** Start of Dataset entries **

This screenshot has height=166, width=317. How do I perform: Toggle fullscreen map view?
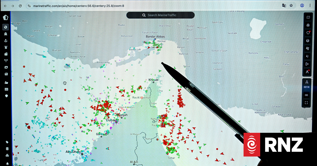(x=306, y=103)
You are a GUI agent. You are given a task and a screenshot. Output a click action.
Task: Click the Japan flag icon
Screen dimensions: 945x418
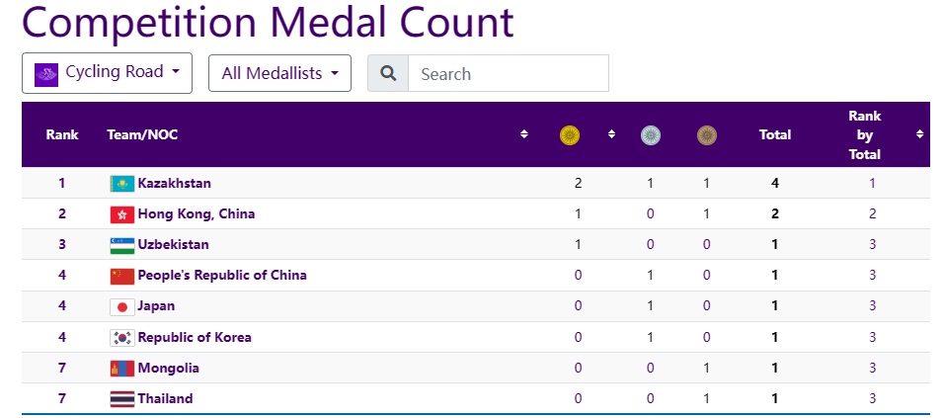coord(121,306)
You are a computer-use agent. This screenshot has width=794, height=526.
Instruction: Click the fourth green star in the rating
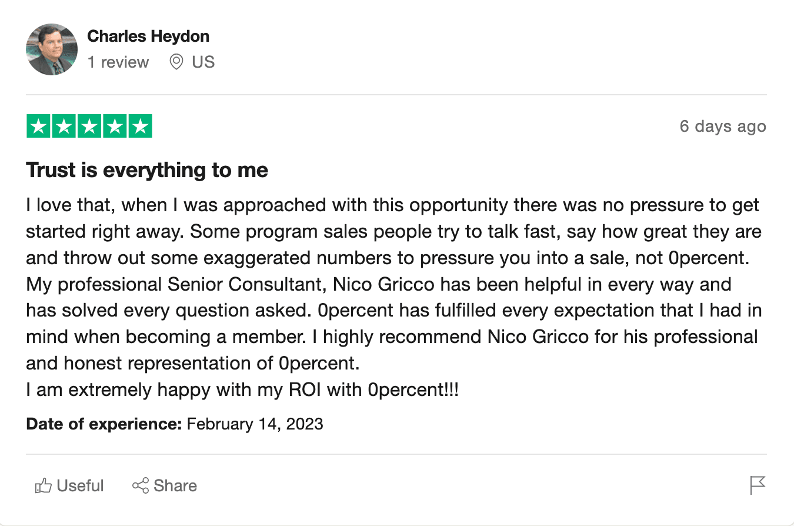click(x=115, y=126)
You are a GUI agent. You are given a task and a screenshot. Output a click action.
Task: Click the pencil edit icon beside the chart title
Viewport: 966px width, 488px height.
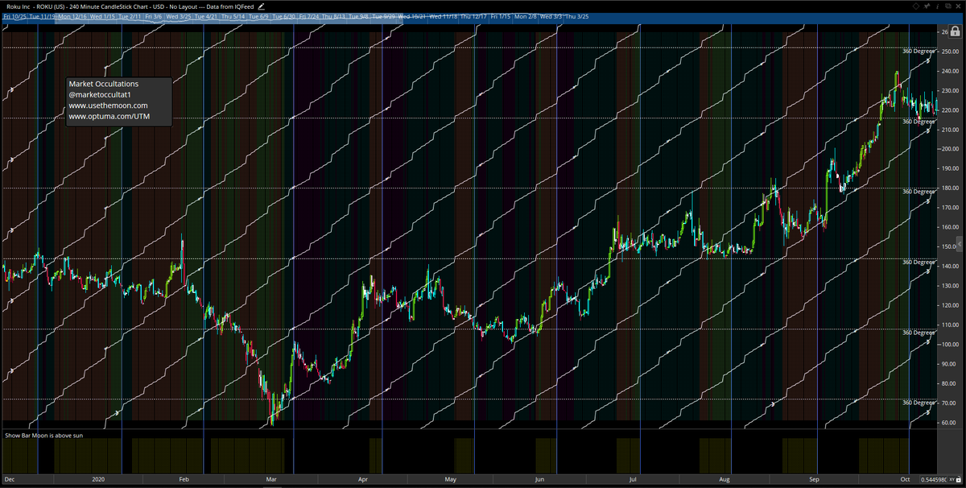pos(261,6)
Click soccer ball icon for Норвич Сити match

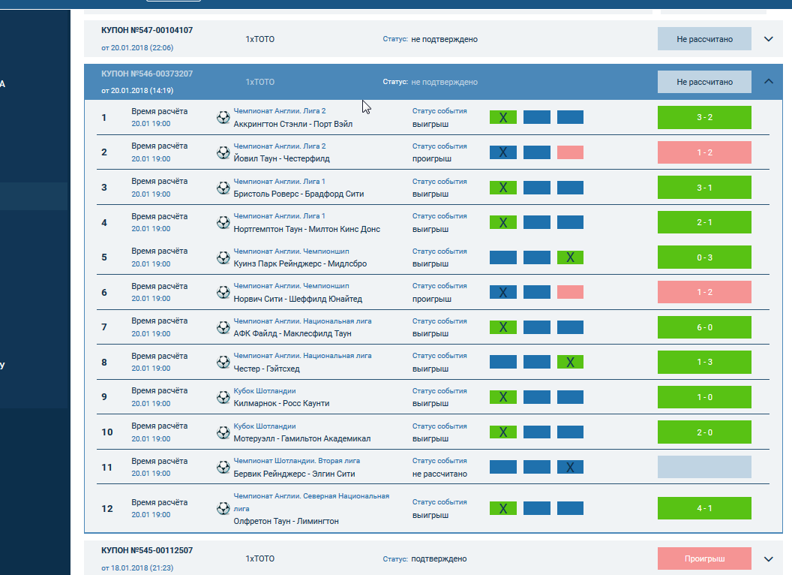[x=224, y=293]
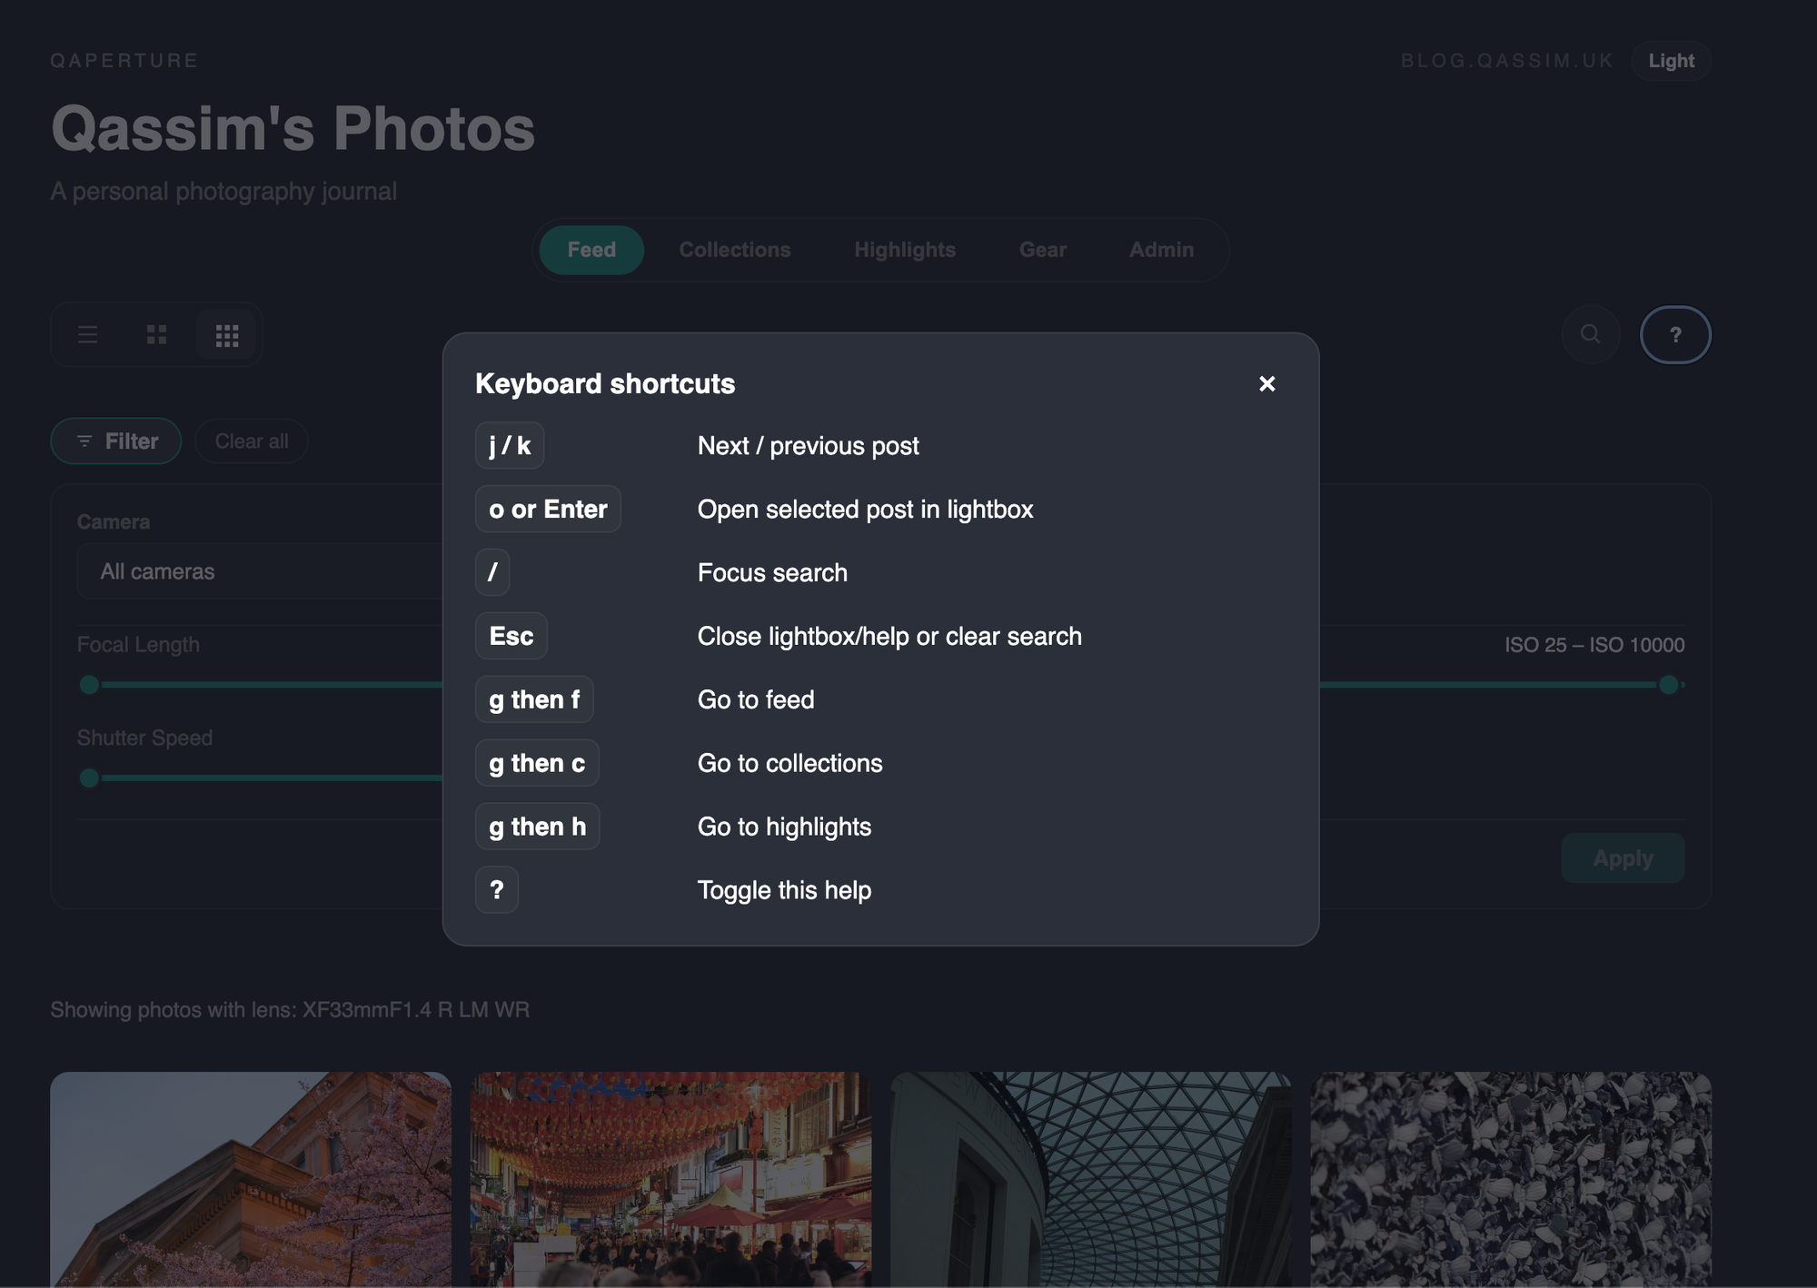Select the Admin tab
Viewport: 1817px width, 1288px height.
1161,250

** End of Dataset entries **

Job
Rewrite all the records, renaming "GUI agent" to "screen assistant" and keeping everything else the same, and omit the pictures from your answer.

Exercise result
This screenshot has height=166, width=317. How do I perform: Toggle fullscreen map view?
(x=306, y=103)
You are a screen assistant. You are given a task and a screenshot. Output a click action.
Task: Click the Japan flag icon
Screen dimensions: 945x418
coord(121,306)
You are a computer-use agent. This screenshot has width=794, height=526.
Instruction: Click the fourth green star in the rating
click(x=115, y=126)
You are a screen assistant. You are given a task and a screenshot. Output a click action.
Task: Click the pencil edit icon beside the chart title
Viewport: 966px width, 488px height.
pos(261,6)
Click soccer ball icon for Норвич Сити match

[x=224, y=293]
Select the Admin tab
Viewport: 1817px width, 1288px height.
1161,250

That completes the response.